Vi capsular polysaccharide vaccine

Vaccine description
- Target: Typhoid
- Vaccine type: Polysaccharide

Clinical data
- Trade names: Typherix, Typhim VI
- AHFS/Drugs.com: Multum Consumer Information
- Routes of administration: intramuscular injection, subcutaneous injection^{[clarification needed]}
- ATC code: J07AP03 (WHO) ;

Legal status
- Legal status: US: ℞-only;

Identifiers
- CAS Number: 1704529-13-4;
- ChemSpider: none;
- KEGG: D12923;

= Vi capsular polysaccharide vaccine =

Vaccine for the prevention of typhoid

The Vi capsular polysaccharide vaccine (or ViCPS) is a typhoid vaccine recommended by the World Health Organization for the prevention of typhoid (another is Ty21a). The vaccine was first licensed in the US in 1994 and is made from the purified Vi capsular polysaccharide from the Ty2 Salmonella Typhi strain; it is a subunit vaccine.

== Medical uses ==
The vaccine may be used in endemic areas in order to prevent typhoid. It is also commonly used to protect people who are traveling to parts of the world where typhoid is endemic.

== Dosing ==
The vaccine is injected either under the skin or into a muscle at least seven days before traveling to the typhoid-affected area (the CDC recommend 14 days). The vaccine is not effective in children under the age of two. To maintain immunity, the vaccine should be repeated every three years.

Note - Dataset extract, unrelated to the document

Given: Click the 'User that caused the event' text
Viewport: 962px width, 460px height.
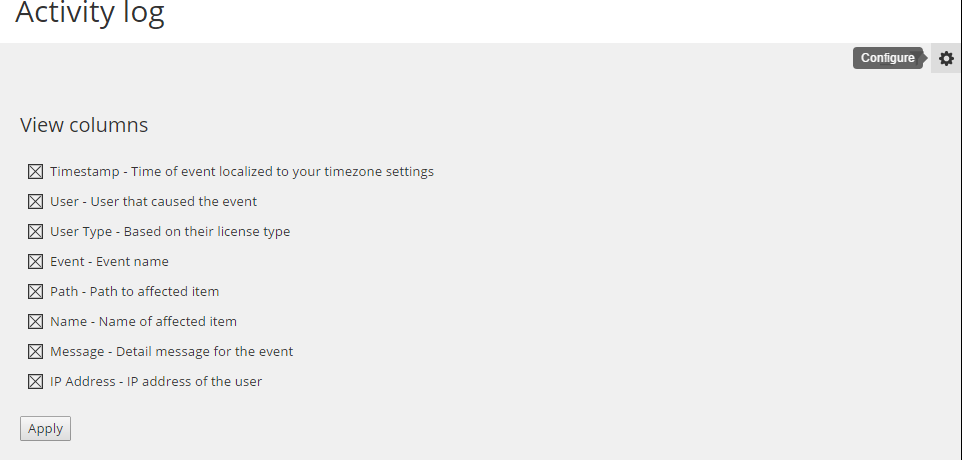Looking at the screenshot, I should [x=174, y=202].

== Efficacy and duration of protection ==
The vaccine offers effective protection the first year after being given (with between 50% and 80% efficacy), second year (31% to 76%), and third year cumulative efficacy of around 55%.

== Biology ==
The Vi polysaccharide, or Vi antigen, is part of the bacterial capsule found outside of the typhoid bacterium, Salmonella enterica subsp. enterica ser. Typhi. It is produced by the action of a single gene cluster in the cytoplasm and transported to the surface. This antigen contributes to much of typhoid's virulence, and is important for the infection of intestinal epithelial cells. It is also produced by S. enterica ser. Paratyphi C, the causative agent of paratyphoid fever C.

== Trade names ==
- Typhim VI (manufactured by Sanofi Pasteur)
- Typherix (manufactured by GlaxoSmithKline)

== Research ==
A newer conjugate form of the vaccine (Vi bound to a non-toxic recombinant Pseudomonas aeruginosa exotoxin A, or Vi-rEPA) has enhanced efficacy, including protection of children under 5 years of age.

The typhoid conjugate vaccine ("Typbar-TCV") is another Vi-based conjugate vaccine, in this case linked to Tetanus toxoid. It has been approved.